WTF? I’m not asking for everyone to be profound or even profuse, but a “little less talk a lot more action,” as EP said.

Photographic/visual blogs are beautiful. They are not meant to be full of words because the communication format being employed is obviously visual as opposed to verbal. For most of these blogs, the visuals speak for themselves, and very often, leave me speechless because of the incredible talent that is being shared.

Blogs that are predominantly third person also kind of bother me when the site’s owner tries to pass off articles from other media as being his or her original material. If the blog’s intent is to expound upon a particular political philosophy, then it gives the site credence if sources are identified, and the writer does more than just post news; i.e., includes an editorial comment of some sort. Otherwise, what is the point? I’ll get my news from CNN, MSNBC, Salon, etc.

“The difference between the right word and the almost right word is the difference between lightning and a lightning bug” ~ Mark Twain

Please don’t misunderstand: I am not trying to establish rules for blogs. Far from it. I am only trying to explain why I cannot write short blogs and why short blogs get on my nerves. Let me break it down: After a while, some blogs that continually have very little in the way of content, tend to remind me of  some of the mainstream authors who I used to read, but no longer bother to buy. Why? Because their books are all the same now. They have found a winning formula; they are turning a new book out every year, and there is absolutely no substance in these new releases.

For example, when Patricia Cornwell first began her Kay Scarpetta series, it was groundbreaking. The character was thoroughly drawn, and the plots in the first few novels were tightly woven. But then I noticed something in the 5th and then 6th books. I was flying through them and not getting very much out of them. Cornwell was skating on her success. It happens.

Am I jealous? Well, in one sense, hell yes. Of course I’m jealous that she just has to name her next novel, and it is immediately guaranteed a space on the NYT booklist. She can name her terms. She has numerous assistants. Yes, of that I am jealous. But I am disappointed that what started out so promisingly has turned into predictable shelf-filler at warehouse stores.

But again, I digress . . .

My main point in this blog was to avow the assertion that I am a blonger. I write long blogs that are filled with digressions, prequels, sequels, and commentaries. I am unapologetic about it. I started this blog to immerse myself in writing on a regular basis.
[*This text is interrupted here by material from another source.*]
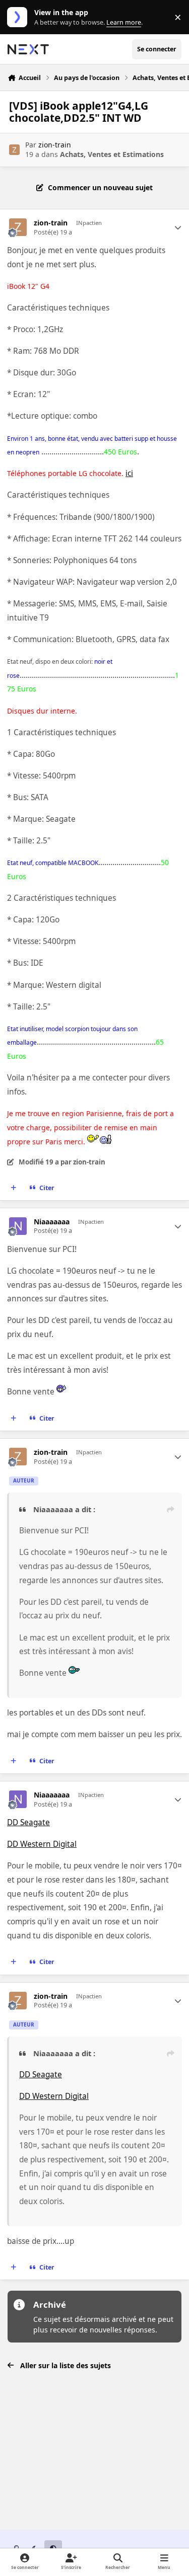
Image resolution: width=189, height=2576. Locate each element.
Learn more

That aim has been achieved. But I have continued this blog because I have made several wonderful contacts from around the world, and I love to peruse other people’s blogs to see how other people think. I have also continued because I really love doing this.

“There is a time for many words. And there is also a time for sleep” ~ Homer

When I no longer enjoy it, I will stop. So on that note, enough for now. More later. Peace.